Beyond its role in sepsis prevention, bLf may enhance hemoglobin levels by promoting iron homeostasis and enhancing absorption, offering potential clinical benefits in the management of anemia of prematurity [21]. Notably, a study by Abd Elrahman et al. [22] demonstrated that preterm infants receiving bLf at a dose of 100 mg/day from the first week of life exhibited significantly higher hemoglobin levels compared to those who did not receive supplementation. Furthermore, although clinical evidence remains limited and inconclusive, promising findings suggest that bLf may exert additional benefits through its immunomodulatory, anti-inflammatory, antioxidant, neuroprotective, and bifidogenic properties [23,24]. In this context, Akin et al. [19] demonstrated that bLf supplementation not only reduced LOS and NEC but also led to a 43% increase in regulatory T cell (FOXP3-CD4+CD25) expression. The authors suggested that this immunologic shift may help lower the risk of infections and intestinal inflammation. However, the small sample size and the lack of direct quantification of intestinal cellular responses limited the strength of these conclusions. Regarding its antioxidant potential, in vivo studies have shown that Lf supplementation decreased lipid peroxidation and reactive oxygen species production in the presence of iron. Nonetheless, the clinical relevance of these findings remains unclear [25,26].

Given this context, the present study aimed to evaluate the efficacy of enteral bLf supplementation in reducing overall LOS, mortality, sepsis-related mortality, and major neonatal complications (such as NEC, ROP, BPD, hemodynamically significant patent ductus arteriosus (hsPDA), and brain injury identified at discharge) in VLBW and/or ≤32-week-old GA preterm infants.
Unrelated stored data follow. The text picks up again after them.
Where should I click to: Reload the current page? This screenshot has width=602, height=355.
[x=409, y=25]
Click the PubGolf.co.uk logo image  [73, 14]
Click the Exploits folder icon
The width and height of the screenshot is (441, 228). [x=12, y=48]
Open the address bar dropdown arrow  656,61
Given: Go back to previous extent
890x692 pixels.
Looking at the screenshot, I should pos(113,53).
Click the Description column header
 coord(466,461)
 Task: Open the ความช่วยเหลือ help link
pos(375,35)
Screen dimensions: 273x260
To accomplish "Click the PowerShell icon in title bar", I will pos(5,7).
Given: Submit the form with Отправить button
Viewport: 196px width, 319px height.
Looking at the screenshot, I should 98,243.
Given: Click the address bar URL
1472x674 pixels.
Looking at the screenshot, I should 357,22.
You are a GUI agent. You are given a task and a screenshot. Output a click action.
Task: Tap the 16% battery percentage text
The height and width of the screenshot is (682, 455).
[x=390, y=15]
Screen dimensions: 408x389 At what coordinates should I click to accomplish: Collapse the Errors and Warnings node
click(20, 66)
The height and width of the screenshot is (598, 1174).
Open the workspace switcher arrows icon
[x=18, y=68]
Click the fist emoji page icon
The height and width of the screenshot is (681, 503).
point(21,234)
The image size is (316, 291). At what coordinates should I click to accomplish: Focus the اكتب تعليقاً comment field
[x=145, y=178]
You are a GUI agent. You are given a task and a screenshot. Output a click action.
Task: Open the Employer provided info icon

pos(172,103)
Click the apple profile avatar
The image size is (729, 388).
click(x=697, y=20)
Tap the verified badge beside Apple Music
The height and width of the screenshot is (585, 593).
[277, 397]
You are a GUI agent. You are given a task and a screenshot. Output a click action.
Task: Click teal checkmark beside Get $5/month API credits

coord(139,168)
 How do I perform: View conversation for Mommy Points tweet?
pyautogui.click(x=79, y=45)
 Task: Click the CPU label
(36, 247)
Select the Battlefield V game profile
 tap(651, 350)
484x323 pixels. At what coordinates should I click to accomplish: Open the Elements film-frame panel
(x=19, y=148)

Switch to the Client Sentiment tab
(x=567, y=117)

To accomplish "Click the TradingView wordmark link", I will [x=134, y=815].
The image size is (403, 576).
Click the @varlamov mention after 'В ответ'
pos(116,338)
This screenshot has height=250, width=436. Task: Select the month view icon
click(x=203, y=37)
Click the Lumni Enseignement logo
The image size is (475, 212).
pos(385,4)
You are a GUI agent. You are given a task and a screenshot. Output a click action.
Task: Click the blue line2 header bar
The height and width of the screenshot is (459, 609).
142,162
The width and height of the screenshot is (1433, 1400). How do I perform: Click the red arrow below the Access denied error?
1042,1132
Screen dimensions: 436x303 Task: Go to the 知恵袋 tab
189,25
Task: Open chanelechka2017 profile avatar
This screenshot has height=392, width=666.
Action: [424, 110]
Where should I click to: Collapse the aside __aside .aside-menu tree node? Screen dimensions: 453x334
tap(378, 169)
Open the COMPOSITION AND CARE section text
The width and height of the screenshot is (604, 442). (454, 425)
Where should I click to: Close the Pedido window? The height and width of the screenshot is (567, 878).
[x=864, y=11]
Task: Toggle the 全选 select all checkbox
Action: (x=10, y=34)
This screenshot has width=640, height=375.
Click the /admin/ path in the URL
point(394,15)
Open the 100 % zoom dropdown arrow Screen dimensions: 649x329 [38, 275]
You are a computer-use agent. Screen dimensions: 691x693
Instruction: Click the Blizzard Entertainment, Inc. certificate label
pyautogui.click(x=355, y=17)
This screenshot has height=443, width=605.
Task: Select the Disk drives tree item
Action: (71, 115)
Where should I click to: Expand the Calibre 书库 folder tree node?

The study also aimed to explore the underlying mechanisms of bLf’s potential benefits by investigating immunological and antioxidant markers. Furthermore, we also assessed whether the bLf administration could offer further clinical advantages, such as improving hemoglobin levels.

2. Materials and Methods

2.1. Study Design

This randomized, double-blind, parallel, placebo-controlled clinical trial was conducted in the tertiary Neonatal Intensive Care Unit (NICU) at Reina Sofía University Hospital (HURS) in Córdoba (Spain), in collaboration with the Maimonides Biomedical Research Institute of Córdoba and the Institute of Nutrition and Food Technology of Granada (INYTA, Granada, Spain).

This study adhered to the Declaration of Helsinki and received approval from the Institutional Hospital Ethical Committee (ethics approval number: 3335; approval date: 28 November 2016). Parents provided written informed consent prior to enrolment. Data were recorded in an anonymized database in compliance with Spain’s Organic Law 15/1999 of December 13 on the Protection of Personal Data (updated by Organic Law 3/2018 of December 5 on Personal Data Protection and Guarantee of Digital Rights). The trial was prospectively registered on ClinicalTrials.gov (NCT03472170). The Consolidated Standards of Reporting Trials statement (CONSORT) was followed in the reporting of the study design and results, abstract, and flow diagram (Supplementary Materials; Table S1).

2.2. Study Participants

Preterm infants were recruited from November 2017 to April 2020. The inclusion criteria were: VLBW (≤1500 g) and/or a GA ≤ 32 weeks, and age < 72 h at randomization. Exclusion criteria included early-onset sepsis, congenital gastrointestinal anomalies, chromosomal disorders, congenital anomalies or genetic conditions with no survival expectancy, and severe perinatal hypoxia.

2.3. Randomization and Bias Control

Eligible infants were randomly allocated in a 1:1 ratio to either the intervention group (bLf) or the control group (placebo) using a randomization list generated by the statistical program Epidat (Version 4.1, October 2014, Xunta de Galicia, Santiago de Compostela, Spain). The trial employed a double-blind design, ensuring that neither the infant’s caregivers nor the researchers knew the composition of the administered product. To maintain blinding, the hospital pharmacy was responsible for preparing the placebo, ensuring that it had identical packaging and organoleptic characteristics to the active product.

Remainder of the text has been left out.